**THE TASK:**
Present each line of the entries below as a numbered list, skipping any blank lines.

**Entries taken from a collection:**
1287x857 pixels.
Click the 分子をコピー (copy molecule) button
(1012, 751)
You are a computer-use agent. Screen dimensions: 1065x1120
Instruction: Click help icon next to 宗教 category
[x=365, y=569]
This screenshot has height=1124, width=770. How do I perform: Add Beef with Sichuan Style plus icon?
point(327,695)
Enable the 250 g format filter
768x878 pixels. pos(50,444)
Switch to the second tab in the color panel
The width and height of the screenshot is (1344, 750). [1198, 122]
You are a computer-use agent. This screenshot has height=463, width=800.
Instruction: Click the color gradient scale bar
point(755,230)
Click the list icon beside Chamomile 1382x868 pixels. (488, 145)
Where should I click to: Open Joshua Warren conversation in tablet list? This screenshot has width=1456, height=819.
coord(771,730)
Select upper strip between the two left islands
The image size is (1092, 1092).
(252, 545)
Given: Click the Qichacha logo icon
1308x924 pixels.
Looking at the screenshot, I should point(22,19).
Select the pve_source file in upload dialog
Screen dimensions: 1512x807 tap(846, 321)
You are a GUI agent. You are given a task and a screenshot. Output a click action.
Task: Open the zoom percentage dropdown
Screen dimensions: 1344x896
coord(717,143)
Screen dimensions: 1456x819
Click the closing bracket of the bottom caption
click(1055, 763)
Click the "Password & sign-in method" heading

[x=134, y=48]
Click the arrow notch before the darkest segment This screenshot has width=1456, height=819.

**FINISHED EXERCISE:**
1. 1287x857 pixels.
2. Click the 分子をコピー (copy molecule) button
3. (1012, 751)
4. You are a computer-use agent. Screen dimensions: 1065x1120
5. Instruction: Click help icon next to 宗教 category
6. [x=365, y=569]
7. This screenshot has height=1124, width=770. How do I perform: Add Beef with Sichuan Style plus icon?
8. point(327,695)
9. Enable the 250 g format filter
10. 768x878 pixels. pos(50,444)
11. Switch to the second tab in the color panel
12. The width and height of the screenshot is (1344, 750). [1198, 122]
13. You are a computer-use agent. This screenshot has height=463, width=800.
14. Instruction: Click the color gradient scale bar
15. point(755,230)
16. Click the list icon beside Chamomile 1382x868 pixels. (488, 145)
17. Where should I click to: Open Joshua Warren conversation in tablet list? This screenshot has width=1456, height=819.
18. coord(771,730)
19. Select upper strip between the two left islands
20. The image size is (1092, 1092).
21. (252, 545)
22. Given: Click the Qichacha logo icon
23. 1308x924 pixels.
24. Looking at the screenshot, I should point(22,19).
25. Select the pve_source file in upload dialog
26. Screen dimensions: 1512x807 tap(846, 321)
27. You are a GUI agent. You are given a task and a screenshot. Output a click action.
28. Task: Open the zoom percentage dropdown
29. Screen dimensions: 1344x896
30. coord(717,143)
31. Screen dimensions: 1456x819
32. Click the closing bracket of the bottom caption
33. click(1055, 763)
34. Click the "Password & sign-in method" heading
35. [x=134, y=48]
36. Click the arrow notch before the darkest segment This screenshot has width=1456, height=819.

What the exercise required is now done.